Everyone in the Cabal, high and low, pursued the same goals: gaining money and power for the Cabal. The more business they brought in, the quicker they rose in the ranks. The more profitable the company was, the more the employees received in year-end bonuses and stock options. Yes, Cabals were listed on the NYSE. Might have been a nice investment, too, if you didn’t mind a little blood on your dividends.

On the surface, Cabals seemed more benign than the Mafia. No car bombs or shoot-outs. Sorcerers were not common hoodlums. Oh, no. These guys were serious businessmen. Double-cross a Cabal and they wouldn’t blow up your house and family. Instead, they’d have an incendiary half-demon torch the place, making it look like an electrical accident. Then a necromancer would torture your family’s souls until you gave the Cabal what they wanted.
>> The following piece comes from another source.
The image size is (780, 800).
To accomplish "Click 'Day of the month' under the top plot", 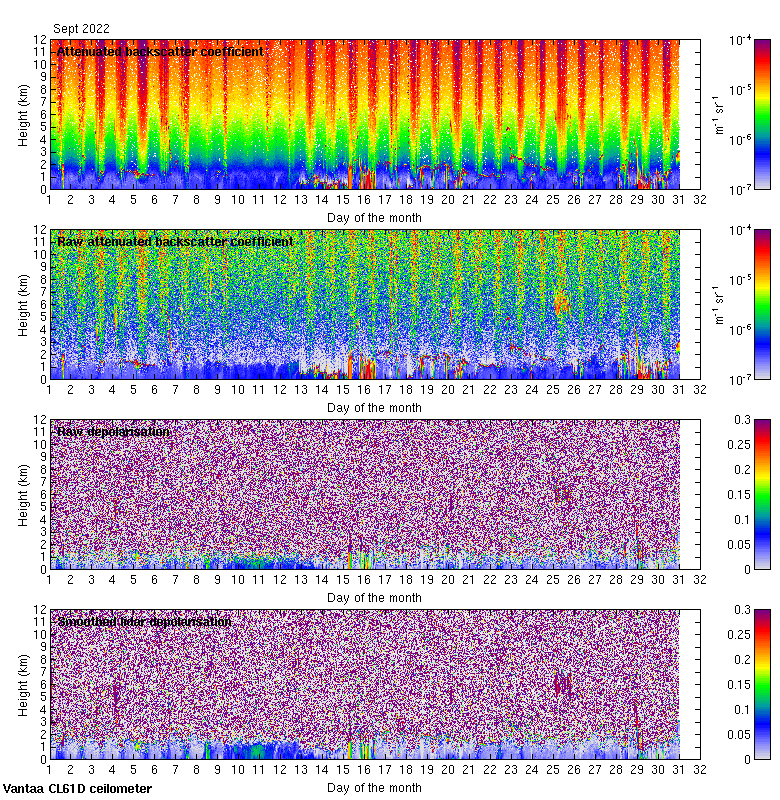I will (374, 217).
If all this was true, why didn’t the interracial council do something about it? The council was dedicated to pursuing misuse of supernatural power. Here was the biggest, most widespread misuse. Now I understood Robert Vasic’s concern.
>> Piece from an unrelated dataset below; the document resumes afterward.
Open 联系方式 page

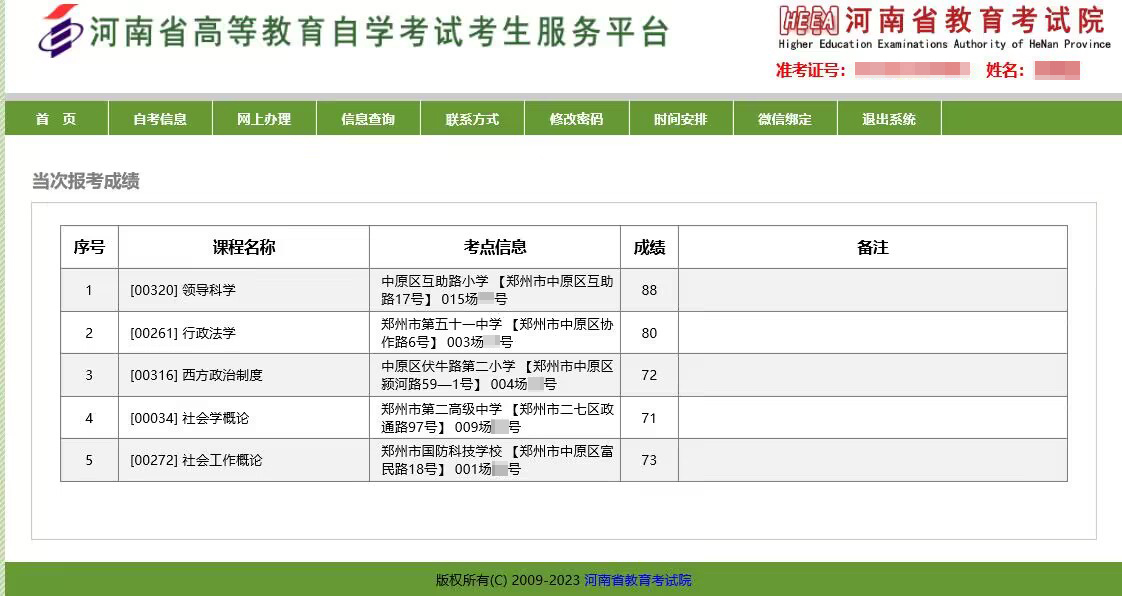(472, 119)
“What part is Leah playing in all this?” I asked.

“Only a member of the Nast Cabal could answer that with any certainty. Whatever information I could impart would be based purely on rumor, and I prefer to deal in fact.”

“I’ll settle for hearsay. What have you heard?”

“I’m not comfortable—”

“Let me start, then. Last year, Leah and a sorcerer named Isaac Katzen infiltrated a human project to kidnap supernaturals, Katzen as an informant and Leah as a captive. Their plan was for Katzen to point out powerful supernaturals, let the humans take the risks of capturing and containing them, then have Leah win their confidence while imprisoned. A cheap and easy way to recruit supernaturals for the Nast Cabal—”

“They weren’t working for any Cabal. That much I know as fact. It is assumed that they were attempting to build their own organization, a scaled-down version of a Cabal.”

“Go on.”

He hesitated, then said, “They say Leah approached the Nast Cabal after you killed Katzen.”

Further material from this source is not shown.